Prompts and experiments integration - tighter connections between prompt workflows and experimentation
Prompt tags - tag prompts and fetch them by tag for better organization
Private project API keys - switch prompt management from personal API keys to scoped, private project API keys so prompts aren't tied to an individual user's account

Goal 4: Reliability and performance

Description: Continue improving the speed, resilience, and overall quality of AI Observability, with a particular focus on trace-heavy workflows.

What we will ship:

Trace and platform improvements - ongoing improvements to the speed, resilience, and overall quality of core AI Observability workflows

Goal 5: Trace and session UI

Description: Revamp the single trace and session experience for modern agentic use cases.

What we will ship:

Single trace UI refresh - modernize the trace experience for agent-first workflows
Session UI improvements - bring the same quality bar to session-level investigation
Custom message parsers - define parsers for different agent and LLM message structures

Goal 6: Cluster migration

Description: Finish migrating to the new ai_events cluster architecture.

What we will ship:

ai_events cluster migration - migrate to new architecture, which is optimized for point lookups of traces

Handbook

Who we're building for

Product Engineers and Full Stack Developers who are building:

AI-native products (agents, assistants, copilots, specialized hardware)
AI-adjacent products (LLMs integrated into existing products)

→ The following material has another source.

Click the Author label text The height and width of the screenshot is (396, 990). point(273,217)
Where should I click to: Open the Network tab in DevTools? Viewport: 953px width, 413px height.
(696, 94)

AI Observability is a good fit if:

They need to monitor traces, spans, token costs, latency, and analyze usage of AI features
They're using trace summaries to debug and evals to make product decisions
They care about questions like: “how does interacting with LLM features correlate with retention, usage, or revenue?”
They're already PostHog users (or should be) using product analytics and session replay to combine qualitative context with quantitative data
They want to start getting value right away, without needing extensive setup and configuration

Who else might want to use AI Observability at their org:

Application Ops / SRE to monitor production AI systems for errors, prompt injection, jailbreaks, or other security issues
Product Managers to understand user sentiment, usage and make decisions about their AI roadmap
Customer Success / Support Teams to improve documentation or investigate user issues

Who we're NOT building for (right now)

AI Researchers and Machine Learning (ML) Engineers doing:

Deep foundation model work
Complex benchmarking and evaluation
Advanced experimentation requiring specialized tooling

These folks are running CI/CD pipelines and building full QA automation frameworks with performance benchmarks. If they try us and churn, that's fine. We haven't built the tools they need (yet).